Monocarboxylate Transporters Mct Slc16A

Many endogenous and exogenous short chain anionic compounds, such as lactic acid, pyruvate, acetoacetate, p-hydroxybutyrate, acetate, propionate, and butyrate, are all good substrates for a family of proton-coupled transporter proteins, termed the monocarboxylate transporter family (MCT; SLC16) (Price et al., 1998). Although investigation of MCT activity was studied biochemically in earlier literature, it was not until the first identified member of the MCT family, MCT1, was cloned in CHO cells (Kim et al., 1992), and later functionally expressed in a breast tumor cell line (Garcia et al., 1994), that the molecular characterization of this transporter family began (Enerson and Drewes, 2003). To date 14 members of the MCT family have been identified, each having unique tissue distribution (Halestrap and Price, 1999; Halestrap and Meredith, 2004). Given the relative size of this transporter family, this assessment will comprise only those MCT members relevant to the intestinal transport of pharmaceutical or therapeutic compounds. Additionally, given that the molecular and functional characterizations of members in this transporter family are still in their infancy, one is expected to consult the literature for a more comprehensive review (Price et al., 1998; Enerson and Drewes, 2003; Halestrap and Meredith, 2004). Finally, given the convoluted nomenclature for this transporter family, representative transporters will be identified by their MCT name, as opposed to SLC or another designation. Molecular and Structural Characteristics of Monocarboxylate Transporters

Kyte-Doolittle hydropathy plots indicate that MCT isoforms exhibit 12 putative TMD, with both the amine and carboxy termini located intracellularly (Price et al., 1998; Halestrap and Price, 1999). This has been confirmed experimentally for MCT1 in rat erythrocytes (Poole et al., 1996). Transporter topology varies with respect to the length of the carboxy-terminus after transmembrane domain 12 and a large intracellular loop located between TMD six and seven (Price et al., 1998); however, these structures are consistent among the MCT isoforms.
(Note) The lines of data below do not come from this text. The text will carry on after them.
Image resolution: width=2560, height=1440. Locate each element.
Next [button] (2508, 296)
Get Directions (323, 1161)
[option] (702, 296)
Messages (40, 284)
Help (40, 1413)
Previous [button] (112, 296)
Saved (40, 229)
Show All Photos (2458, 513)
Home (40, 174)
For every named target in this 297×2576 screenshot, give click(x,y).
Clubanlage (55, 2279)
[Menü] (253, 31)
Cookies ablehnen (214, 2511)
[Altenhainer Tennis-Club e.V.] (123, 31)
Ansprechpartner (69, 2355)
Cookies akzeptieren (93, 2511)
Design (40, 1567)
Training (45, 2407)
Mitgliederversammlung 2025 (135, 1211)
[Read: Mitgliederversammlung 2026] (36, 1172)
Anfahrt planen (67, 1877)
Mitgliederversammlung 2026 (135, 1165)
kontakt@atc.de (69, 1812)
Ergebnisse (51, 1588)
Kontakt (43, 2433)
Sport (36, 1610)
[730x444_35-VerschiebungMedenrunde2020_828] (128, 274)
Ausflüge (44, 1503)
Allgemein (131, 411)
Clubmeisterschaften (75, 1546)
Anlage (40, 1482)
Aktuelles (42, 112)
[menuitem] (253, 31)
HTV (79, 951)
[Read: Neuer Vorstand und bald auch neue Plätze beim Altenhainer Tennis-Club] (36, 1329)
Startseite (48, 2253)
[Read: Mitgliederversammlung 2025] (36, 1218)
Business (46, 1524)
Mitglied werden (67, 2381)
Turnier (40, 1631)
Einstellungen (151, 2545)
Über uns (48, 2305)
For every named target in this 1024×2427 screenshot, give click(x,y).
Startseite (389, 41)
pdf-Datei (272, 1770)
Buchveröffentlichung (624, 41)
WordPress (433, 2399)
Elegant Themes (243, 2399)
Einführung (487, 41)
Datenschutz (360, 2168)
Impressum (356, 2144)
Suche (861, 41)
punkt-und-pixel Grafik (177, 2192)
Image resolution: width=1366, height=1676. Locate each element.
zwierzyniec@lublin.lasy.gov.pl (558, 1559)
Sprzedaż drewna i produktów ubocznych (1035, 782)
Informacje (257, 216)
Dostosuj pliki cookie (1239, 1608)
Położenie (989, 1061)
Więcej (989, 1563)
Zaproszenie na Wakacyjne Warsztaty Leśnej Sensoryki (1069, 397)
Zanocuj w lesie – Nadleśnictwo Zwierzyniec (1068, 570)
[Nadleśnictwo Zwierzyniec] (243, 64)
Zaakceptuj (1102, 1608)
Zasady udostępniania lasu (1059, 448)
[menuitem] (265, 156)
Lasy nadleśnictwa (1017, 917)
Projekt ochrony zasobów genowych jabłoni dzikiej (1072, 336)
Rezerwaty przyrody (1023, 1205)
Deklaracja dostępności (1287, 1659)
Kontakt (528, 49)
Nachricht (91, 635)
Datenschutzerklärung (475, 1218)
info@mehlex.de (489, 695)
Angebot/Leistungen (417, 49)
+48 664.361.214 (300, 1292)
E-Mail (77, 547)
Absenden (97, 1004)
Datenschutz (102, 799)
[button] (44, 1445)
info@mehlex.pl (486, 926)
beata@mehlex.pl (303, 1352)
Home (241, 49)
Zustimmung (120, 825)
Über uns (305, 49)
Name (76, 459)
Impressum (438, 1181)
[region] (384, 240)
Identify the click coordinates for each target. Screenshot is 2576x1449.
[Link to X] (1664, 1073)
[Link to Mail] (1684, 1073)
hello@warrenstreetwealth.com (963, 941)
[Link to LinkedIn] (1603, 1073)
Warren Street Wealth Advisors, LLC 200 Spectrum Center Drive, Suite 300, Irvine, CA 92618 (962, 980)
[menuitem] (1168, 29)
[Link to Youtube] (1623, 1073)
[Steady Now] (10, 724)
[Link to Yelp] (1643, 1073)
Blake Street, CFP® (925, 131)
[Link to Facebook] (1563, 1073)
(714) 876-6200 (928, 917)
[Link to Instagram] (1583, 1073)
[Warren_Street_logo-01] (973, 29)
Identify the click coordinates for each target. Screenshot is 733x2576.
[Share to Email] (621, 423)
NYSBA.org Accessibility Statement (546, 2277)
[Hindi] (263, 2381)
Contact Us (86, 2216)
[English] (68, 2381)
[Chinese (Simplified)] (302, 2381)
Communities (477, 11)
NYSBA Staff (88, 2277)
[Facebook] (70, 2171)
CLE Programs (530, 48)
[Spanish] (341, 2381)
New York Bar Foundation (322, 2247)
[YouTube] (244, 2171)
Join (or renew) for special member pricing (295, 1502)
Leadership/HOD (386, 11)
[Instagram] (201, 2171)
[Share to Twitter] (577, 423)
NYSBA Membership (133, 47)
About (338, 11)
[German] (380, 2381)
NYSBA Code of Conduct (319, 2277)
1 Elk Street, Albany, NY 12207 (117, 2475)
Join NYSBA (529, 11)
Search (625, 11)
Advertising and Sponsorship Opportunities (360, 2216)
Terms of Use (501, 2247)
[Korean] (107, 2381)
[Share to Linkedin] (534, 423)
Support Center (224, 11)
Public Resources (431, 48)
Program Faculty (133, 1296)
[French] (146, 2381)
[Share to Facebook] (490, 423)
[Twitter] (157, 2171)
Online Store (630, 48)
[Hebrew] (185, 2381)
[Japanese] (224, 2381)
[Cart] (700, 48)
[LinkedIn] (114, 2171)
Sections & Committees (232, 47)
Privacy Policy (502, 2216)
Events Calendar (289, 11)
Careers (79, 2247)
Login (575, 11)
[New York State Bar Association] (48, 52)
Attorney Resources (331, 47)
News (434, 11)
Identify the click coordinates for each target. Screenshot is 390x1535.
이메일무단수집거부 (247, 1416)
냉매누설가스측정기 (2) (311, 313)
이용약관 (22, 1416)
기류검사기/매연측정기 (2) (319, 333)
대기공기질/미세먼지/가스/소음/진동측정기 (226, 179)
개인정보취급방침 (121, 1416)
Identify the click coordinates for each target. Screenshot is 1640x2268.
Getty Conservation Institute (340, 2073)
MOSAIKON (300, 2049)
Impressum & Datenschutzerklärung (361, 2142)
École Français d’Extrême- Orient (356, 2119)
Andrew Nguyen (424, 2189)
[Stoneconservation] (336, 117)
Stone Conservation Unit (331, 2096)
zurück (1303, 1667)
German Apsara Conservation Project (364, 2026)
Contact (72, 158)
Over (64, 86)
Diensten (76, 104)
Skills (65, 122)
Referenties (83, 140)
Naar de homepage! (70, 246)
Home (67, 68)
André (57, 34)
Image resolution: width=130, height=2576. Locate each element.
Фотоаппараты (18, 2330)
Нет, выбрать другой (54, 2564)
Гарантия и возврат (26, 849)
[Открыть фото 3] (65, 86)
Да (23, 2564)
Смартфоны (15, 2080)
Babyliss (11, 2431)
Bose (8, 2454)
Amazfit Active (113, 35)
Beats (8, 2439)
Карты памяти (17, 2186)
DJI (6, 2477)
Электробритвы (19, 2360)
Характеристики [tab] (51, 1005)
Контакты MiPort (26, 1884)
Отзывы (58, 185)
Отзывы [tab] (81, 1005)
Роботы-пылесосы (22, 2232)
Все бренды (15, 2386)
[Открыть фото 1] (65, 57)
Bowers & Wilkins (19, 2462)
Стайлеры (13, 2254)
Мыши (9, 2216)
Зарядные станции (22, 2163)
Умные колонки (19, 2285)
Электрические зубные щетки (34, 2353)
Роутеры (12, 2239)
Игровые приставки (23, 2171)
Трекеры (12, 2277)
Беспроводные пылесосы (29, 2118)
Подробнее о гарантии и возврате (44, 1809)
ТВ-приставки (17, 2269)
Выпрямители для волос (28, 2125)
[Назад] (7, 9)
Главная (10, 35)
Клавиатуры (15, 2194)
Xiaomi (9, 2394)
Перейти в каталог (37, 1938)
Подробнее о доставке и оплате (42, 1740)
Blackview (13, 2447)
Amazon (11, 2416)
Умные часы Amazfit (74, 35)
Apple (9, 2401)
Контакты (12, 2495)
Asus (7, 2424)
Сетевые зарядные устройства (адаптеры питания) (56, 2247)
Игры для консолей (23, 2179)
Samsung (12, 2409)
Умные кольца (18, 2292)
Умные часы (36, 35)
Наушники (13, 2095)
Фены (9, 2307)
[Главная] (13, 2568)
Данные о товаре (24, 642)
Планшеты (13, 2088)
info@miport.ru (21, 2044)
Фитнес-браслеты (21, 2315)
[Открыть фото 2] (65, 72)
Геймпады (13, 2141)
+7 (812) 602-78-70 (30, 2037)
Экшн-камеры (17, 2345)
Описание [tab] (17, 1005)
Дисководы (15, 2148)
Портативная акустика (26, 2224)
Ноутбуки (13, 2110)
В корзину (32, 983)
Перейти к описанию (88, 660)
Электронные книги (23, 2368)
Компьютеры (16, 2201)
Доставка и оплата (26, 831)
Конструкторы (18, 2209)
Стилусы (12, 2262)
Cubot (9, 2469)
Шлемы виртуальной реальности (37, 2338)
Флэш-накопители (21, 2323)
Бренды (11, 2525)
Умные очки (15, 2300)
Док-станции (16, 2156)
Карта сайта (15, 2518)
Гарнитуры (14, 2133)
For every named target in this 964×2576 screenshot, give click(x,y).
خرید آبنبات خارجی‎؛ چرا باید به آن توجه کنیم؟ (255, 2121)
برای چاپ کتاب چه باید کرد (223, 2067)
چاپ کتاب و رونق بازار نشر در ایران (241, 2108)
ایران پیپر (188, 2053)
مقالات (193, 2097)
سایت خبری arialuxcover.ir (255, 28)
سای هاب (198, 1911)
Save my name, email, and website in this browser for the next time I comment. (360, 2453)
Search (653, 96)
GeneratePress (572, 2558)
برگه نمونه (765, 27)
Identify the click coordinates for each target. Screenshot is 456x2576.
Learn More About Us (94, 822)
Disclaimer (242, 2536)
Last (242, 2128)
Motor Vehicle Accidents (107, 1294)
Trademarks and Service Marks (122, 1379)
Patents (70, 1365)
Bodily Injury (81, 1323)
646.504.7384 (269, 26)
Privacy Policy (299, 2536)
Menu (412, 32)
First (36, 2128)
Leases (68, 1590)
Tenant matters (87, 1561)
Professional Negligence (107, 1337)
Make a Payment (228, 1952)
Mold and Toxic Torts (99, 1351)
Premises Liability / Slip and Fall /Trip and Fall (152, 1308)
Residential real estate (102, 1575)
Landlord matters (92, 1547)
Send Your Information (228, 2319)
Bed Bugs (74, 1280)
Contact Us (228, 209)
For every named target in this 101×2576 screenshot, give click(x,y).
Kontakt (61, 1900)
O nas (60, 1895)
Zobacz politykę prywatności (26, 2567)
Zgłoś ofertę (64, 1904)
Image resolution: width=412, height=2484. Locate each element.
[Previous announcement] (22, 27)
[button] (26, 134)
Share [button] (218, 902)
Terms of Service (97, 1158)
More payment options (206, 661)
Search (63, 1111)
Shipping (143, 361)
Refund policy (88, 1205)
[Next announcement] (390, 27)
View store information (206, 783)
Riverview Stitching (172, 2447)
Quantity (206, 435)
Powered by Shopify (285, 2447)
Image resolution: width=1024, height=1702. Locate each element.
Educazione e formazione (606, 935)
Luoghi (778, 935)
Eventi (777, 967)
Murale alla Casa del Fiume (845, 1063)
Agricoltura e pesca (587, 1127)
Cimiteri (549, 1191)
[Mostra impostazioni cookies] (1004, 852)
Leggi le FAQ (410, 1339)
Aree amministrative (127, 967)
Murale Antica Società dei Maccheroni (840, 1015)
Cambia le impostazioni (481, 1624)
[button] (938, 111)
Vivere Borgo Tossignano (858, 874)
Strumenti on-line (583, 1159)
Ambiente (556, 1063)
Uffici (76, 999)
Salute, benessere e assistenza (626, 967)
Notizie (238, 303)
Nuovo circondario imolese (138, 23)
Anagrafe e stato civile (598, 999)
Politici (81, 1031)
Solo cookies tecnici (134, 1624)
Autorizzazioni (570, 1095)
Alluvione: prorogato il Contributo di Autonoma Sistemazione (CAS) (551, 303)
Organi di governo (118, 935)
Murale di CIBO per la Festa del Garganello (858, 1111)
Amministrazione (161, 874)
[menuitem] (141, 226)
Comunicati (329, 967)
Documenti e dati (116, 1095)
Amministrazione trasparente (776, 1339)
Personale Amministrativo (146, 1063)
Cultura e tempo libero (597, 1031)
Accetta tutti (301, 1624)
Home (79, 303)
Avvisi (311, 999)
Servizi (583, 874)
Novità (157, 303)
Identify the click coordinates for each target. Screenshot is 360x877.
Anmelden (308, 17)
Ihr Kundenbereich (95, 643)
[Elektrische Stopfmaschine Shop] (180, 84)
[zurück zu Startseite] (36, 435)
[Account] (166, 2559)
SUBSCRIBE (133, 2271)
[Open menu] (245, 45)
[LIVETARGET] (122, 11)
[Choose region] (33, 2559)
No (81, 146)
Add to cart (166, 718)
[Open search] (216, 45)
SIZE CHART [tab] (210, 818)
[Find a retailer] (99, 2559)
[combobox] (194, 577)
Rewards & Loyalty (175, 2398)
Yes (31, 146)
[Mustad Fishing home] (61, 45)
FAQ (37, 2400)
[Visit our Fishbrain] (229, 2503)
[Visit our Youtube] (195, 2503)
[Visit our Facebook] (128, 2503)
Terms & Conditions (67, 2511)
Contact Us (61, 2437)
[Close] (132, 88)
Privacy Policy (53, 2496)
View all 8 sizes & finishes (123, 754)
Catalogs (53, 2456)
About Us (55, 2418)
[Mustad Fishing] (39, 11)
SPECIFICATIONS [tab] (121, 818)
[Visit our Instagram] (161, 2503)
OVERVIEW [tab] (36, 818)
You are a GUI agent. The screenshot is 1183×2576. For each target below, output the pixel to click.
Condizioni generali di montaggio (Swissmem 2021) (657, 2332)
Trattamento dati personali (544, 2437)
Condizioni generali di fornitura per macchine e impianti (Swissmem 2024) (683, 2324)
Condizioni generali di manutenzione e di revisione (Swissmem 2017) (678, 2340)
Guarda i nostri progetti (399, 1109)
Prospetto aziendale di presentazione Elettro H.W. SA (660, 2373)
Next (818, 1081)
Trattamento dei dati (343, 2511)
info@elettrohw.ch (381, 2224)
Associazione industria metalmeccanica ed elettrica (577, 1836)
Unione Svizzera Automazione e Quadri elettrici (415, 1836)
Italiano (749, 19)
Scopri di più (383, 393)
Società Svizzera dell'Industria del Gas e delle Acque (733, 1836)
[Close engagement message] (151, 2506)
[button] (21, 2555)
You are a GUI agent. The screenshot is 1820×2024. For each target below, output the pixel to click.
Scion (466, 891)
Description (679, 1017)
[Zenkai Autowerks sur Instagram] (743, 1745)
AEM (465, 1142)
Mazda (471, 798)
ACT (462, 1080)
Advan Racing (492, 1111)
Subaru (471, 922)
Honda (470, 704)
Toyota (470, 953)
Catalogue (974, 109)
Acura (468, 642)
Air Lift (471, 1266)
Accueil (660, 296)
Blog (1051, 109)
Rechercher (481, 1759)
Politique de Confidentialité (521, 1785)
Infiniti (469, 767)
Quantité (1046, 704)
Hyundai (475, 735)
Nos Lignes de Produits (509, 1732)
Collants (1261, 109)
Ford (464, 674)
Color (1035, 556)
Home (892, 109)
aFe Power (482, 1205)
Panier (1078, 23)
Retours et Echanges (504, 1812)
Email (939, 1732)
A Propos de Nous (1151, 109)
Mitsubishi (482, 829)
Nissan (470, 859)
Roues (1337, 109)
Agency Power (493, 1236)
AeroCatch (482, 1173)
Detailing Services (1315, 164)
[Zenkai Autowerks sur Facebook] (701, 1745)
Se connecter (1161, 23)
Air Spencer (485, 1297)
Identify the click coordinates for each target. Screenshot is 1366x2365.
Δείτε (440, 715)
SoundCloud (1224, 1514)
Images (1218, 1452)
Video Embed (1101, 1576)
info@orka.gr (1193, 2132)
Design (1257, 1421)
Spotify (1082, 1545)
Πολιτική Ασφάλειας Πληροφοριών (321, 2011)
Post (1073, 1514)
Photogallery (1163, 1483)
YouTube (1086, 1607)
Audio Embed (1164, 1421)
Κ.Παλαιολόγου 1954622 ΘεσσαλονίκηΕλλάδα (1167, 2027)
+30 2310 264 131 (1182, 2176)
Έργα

MCT family members also exhibit two highly conserved motifs: [D/E]G[G/S][W/F][G/A]W which traverses into transmembrane domain one and YfXK[R/K][R/L]XLAX[G/A]XAXAG leading into transmembrane domain five, where residues shown in bold are conserved in all of the sequences, residues in square brackets indicate alternative amino acids, residues that are in normal type are the consensus amino acid at that position, and "X" represents any amino acid (Halestrap and Price, 1999). Site directed mutagenesis studies have been conducted for a number of residues, which have resulted in various changes in substrate specificities; however, most interesting is that mutagenesis of the highly conserved Arg313 in MCT1 results in reduction in affinity for lactate (Rahman et al., 1999). It has been surmised that this positively charged Arg binds the car-boxy anion of monocarboxylates, much like lactate dehydrogenase, allowing for transport (Poole and Halestrap, 1993; Carpenter and Halestrap, 1994; Halestrap and Price, 1999).

Seemingly another defining factor of MCT family members is the presence of ancillary proteins that are required for proper intracellular trafficking, cell surface expression, and/or function. Studies indicate MCT1, MCT3, and MCT4 require the presence of CD147 [also known as OX-47, extracellular matrix metal-loproteinase inducer (EMM-PRIN), HT7 or basigin], or the related protein GP70 (Embigen), both widely distributed cell surface glycoproteins, for proper cell surface expression and function (Philp et al., 2003). These glycoproteins exhibit a single transmembrane domain, two immunoglobulin-like domains in the extracellular region, and a short carboxy terminus cytoplasmic tail (Schuster et al., 1996). In contrast, MCT2 does not interact with CD147 specifically; however, it does appear to require an additional protein for proper expression at the cell surface (Kirk et al., 2000). The associations of MCT1 and MCT4 with CD147 have been confirmed by carboxy terminus tagging with fluorescent proteins (Kirk et al., 2000; Zhao et al., 2001). Lack of CD147 coexpression with MCT1 and MCT4 results in accumulation in the endoplasmic reticulum, or golgi apparatus (Kirk et al., 2000). Studies exploring the coexpression of CD147 or GP70 with other MCT isoforms have not been conducted. The Substrate Specificity of Monocarboxylate Transporters

Functional evidence for the proton-dependent symport of monocarboxylates via various MCT isoforms is well established (Enerson and Drewes, 2003).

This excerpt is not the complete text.